Tarihi zenginliği ve son dönemde ciddi ivme kazandığı ekonomik kazanımları, tüm dünyanın gözünün Çin’e ve akabinde başkentine çevirmesine sebep oldu. Bundan dolayı geçtiğimiz yaklaşık 30 yıl, uluslararası spor müsabakalarının da uğrak noktası haline geldi. 1990’da Asya Oyunları, 2001 yılında Yaz Üniversite Oyunları, 2008 Yaz Olimpiyatları ve Paralimpik Oyunları, 2015 Dünya Atletizm Şampiyonası burada gerçekleşen etkinliklerdendir.
Bunların dışında Çin’in kendi organize ettiği ve yine pek çok farklı ülkeden katılım aldığı organizasyonlar da vardır. 1981 yılından beri her yıl Pekin Maratonu, 2004 yılından beri Çin Açık Tenis Turnuvası, 2011’den beri Uluslararası Bisiklet Birliği Pekin Turu düzenlenir.

PEKİN'DE YÜKSEK ÖĞRENİM

Çin Halk Cumhuriyeti teknoloji ve sanayide sahip olduğu repütasyonun yanı sıra, dünyanın nüfusa göre en çok konuşulduğu dil olmasını da ön plana çıkaran dünya sıralamasındaki üniversiteleri ile birçok uluslararası öğrenciye her yıl kucak açmaktadır. Çin toplamda iki binin üzerinde üniversiteye ev sahipliği yapmaktadır.
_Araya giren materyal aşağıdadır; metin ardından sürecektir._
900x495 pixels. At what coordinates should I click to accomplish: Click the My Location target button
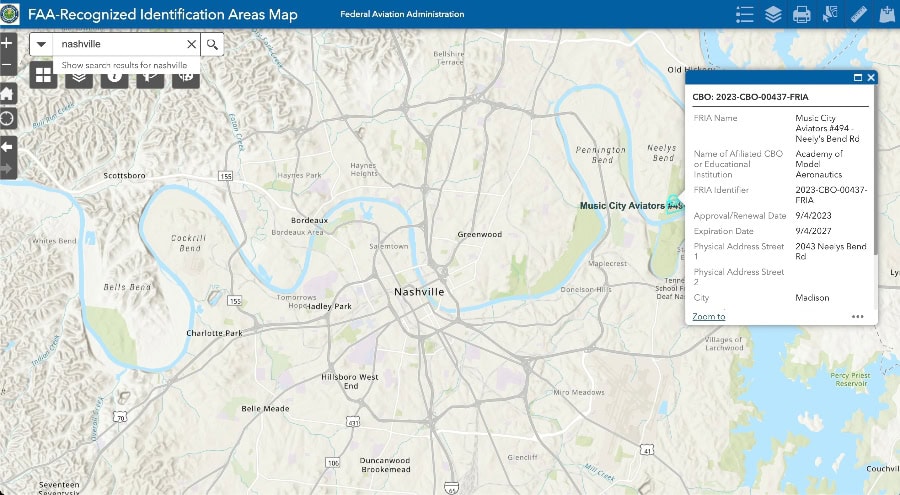[7, 118]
Çin’in başkenti Pekin şehri 59 tane üniversiteye sahip olup, dünya sıralamasında yer alan üniversiteleri ile göz doldurmaktadır, örnek olarak Tsinghua Üniversitesi, Pekin Üniversitesi ve Pelin Dil ve Kültür Üniversitesi’nden bahsedebiliriz.

Çin’de yer alan üniversitelerin birçoğunun tanınması ve bu doğrultuda YÖK denkliği bulunması en önemli tercih sebeplerinin başında yer almaktadır. Eğitim süreleri lisans ve yüksek lisans eğitimlerinde Türkiye ile aynı olan Çin Halk Cumhuriyeti, sunmuş olduğu bazı programlar ile uluslararası öğrencilerin cazibe noktası haline gelmiştir, Çin Dili ve Edebiyatı, Uluslararası Ticaret ve Alternatif Tıp bölümleri öne çıkan programlardandır. Uygun maliyetli eğitim ücretlerinin yanı sıra yaşam giderleri ile de makul düzeyde olan ülke, öğrencilere eğitim esnasında sunmuş olduğu staj imkanlarıyla onları mezuniyet sonrasındaki süreçlerine hazırlama noktasında oldukça başarılıdır.